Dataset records

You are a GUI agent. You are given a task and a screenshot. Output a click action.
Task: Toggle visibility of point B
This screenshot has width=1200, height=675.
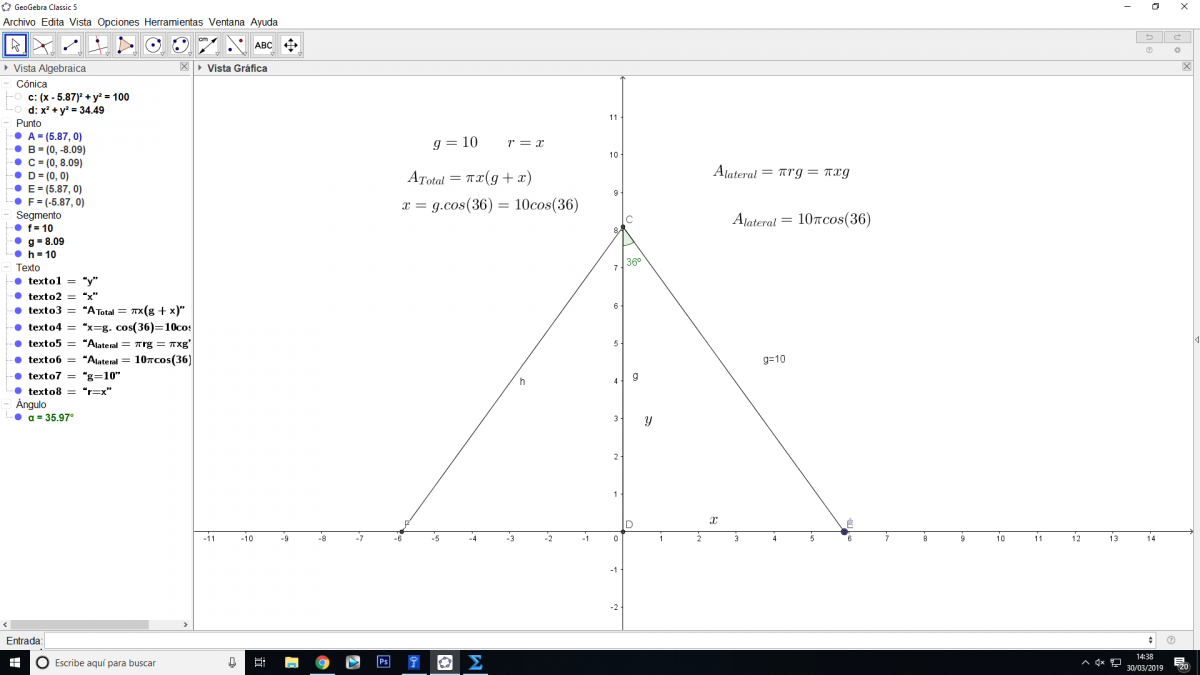pyautogui.click(x=18, y=149)
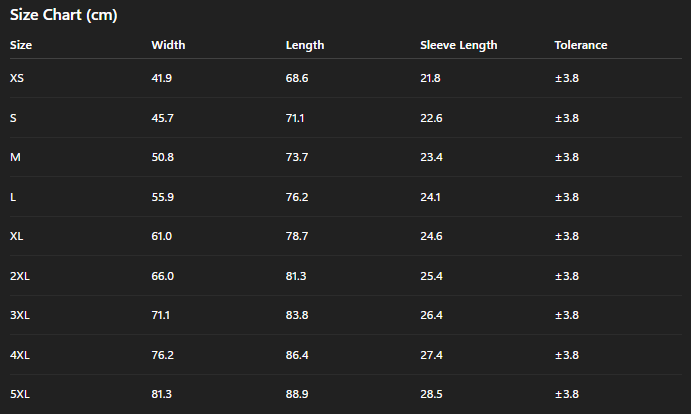Image resolution: width=691 pixels, height=414 pixels.
Task: Select the XS size row label
Action: click(17, 78)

- _Work to be completed_
Give the data back exactly, omitting all pictures.

- _Your response_
You are a GUI agent. You are given a task and a screenshot. Output a click action.
Task: Toggle visibility of point B
This screenshot has width=1200, height=675.
pyautogui.click(x=18, y=149)
Image resolution: width=691 pixels, height=414 pixels.
Task: Select the XS size row label
Action: click(17, 78)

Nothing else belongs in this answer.